Wien Die Biogasbranche schmiedet neue
Allianzen. Ziel: Der Gesetzgeber muss klare Zukunftsperspektiven für die
Biogasbranche schaffen. Daher mobilisiert der Kompost & Biogas
Verband Österreich (KBVÖ) eine wachsende Allianz aus unterschiedlichen
Branchen für einen raschen Ausbau von erneuerbaren Gasen in Österreich.
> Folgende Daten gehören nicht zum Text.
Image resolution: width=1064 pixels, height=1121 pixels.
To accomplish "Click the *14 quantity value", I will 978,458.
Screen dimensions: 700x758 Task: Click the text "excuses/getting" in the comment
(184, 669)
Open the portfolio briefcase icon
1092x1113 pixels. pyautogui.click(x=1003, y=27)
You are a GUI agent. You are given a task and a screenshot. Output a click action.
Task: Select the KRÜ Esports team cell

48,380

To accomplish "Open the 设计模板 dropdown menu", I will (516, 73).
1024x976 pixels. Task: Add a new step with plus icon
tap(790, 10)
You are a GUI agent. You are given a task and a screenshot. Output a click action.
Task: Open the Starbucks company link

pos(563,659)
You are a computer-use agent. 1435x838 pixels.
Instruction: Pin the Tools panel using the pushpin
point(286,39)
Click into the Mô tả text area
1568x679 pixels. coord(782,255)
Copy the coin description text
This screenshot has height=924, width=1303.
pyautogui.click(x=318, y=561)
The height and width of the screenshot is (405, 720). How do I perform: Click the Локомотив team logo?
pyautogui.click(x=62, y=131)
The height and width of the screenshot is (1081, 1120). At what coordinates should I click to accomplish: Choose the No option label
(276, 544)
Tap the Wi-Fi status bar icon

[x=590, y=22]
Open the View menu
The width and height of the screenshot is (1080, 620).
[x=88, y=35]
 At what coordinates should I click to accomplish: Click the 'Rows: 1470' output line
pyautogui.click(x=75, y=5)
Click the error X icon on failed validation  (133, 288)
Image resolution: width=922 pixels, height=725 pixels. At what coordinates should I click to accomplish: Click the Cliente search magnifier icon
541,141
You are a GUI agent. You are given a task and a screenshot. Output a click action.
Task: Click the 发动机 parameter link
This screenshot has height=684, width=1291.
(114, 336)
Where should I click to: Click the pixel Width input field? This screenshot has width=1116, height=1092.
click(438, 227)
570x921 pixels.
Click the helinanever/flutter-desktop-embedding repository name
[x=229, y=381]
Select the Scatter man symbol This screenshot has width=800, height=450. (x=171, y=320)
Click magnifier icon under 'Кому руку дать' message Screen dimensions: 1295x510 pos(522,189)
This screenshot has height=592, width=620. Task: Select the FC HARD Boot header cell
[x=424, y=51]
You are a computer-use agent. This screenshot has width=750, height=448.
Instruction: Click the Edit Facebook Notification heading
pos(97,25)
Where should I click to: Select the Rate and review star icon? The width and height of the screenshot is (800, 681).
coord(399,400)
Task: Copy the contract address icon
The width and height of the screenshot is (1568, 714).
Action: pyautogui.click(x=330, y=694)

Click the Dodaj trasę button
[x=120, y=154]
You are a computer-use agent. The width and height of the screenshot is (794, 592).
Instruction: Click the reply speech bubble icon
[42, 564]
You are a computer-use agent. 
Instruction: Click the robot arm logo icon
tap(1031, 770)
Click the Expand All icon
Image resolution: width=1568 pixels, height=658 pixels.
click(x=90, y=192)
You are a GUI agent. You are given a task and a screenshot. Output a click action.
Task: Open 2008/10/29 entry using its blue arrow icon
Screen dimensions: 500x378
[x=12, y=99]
Dazu hat er die Unterschriftenkampagne Zukunft-Biogas.at
gestartet. Die zentrale Forderung: ein Erneuerbares-Gase-Gesetz (EGG),
das Investitionen ermöglicht, Planungssicherheit schafft und heimisches
Biomethan als speicherbare, netzkompatible Energiequelle in den Markt
bringt.
„Die Branche steht bereit. Die Technologie ist da“, so
KBVÖ-Obmann Johannes Hauptmann. Unterstützung bekommt er unter anderem
vom Verband Erneuerbare Energie Österreich (EEÖ) sowie vom Unternehmen
Austrian Gas Grid Management AG (AGGM), das für die Gasnetze zuständig
ist.
Klimaschutz, Wertschöpfung und Arbeitsplätze
Mit schlagkräftigen Argumenten will Hauptmann die Politik zum
Einlenken bringen. So reiche das Potenzial der Biogasanlagen in
Österreich aus, um 20 % der österreichischen Erdgasverbrauch durch
Biomethan zu ersetzen. Dafür würden vorhandene Reststoffe und Abfälle
genutzt, aber keine zusätzlichen Energiepflanzen. Die KVBÖ versichert,
dass von jedem investierten Euro 95 Cent Wertschöpfung in Österreich
verbleiben werden. Gleichzeitig würde man, so Hauptmann, mit jeder
zusätzlich erzeugten Terawattstunde (TWh) an Biomethan 1000 neue
Arbeitsplätze schaffen. Auch Landwirte profitierten neben Technik- und
Transportfirmen davon, da Biogasanlagen in der Region gebaut würden. Der
Verband führt noch ein Klimaschutz-Argument an. Eine Terawattstunde
Biomethan ersetzt rund 100 Mio. m³ fossilen Erdgas, also den
Jahresverbrauch von rund 75.000 Haushalten. Hauptmann sieht noch einen
weiteren Vorteil für Biogas bei der Krisenvorsorge. Biogasanlagen
könnten unabhängig vom Wetter rund um die Uhr Energie erzeugen, falls
andere Energien aufgrund von Anschlägen oder Naturkatastrophen ausfallen
sollten. Damit schütze die heimische Biogaserzeugung auch vor
Preisexplosionen bei globalen Energiekrisen.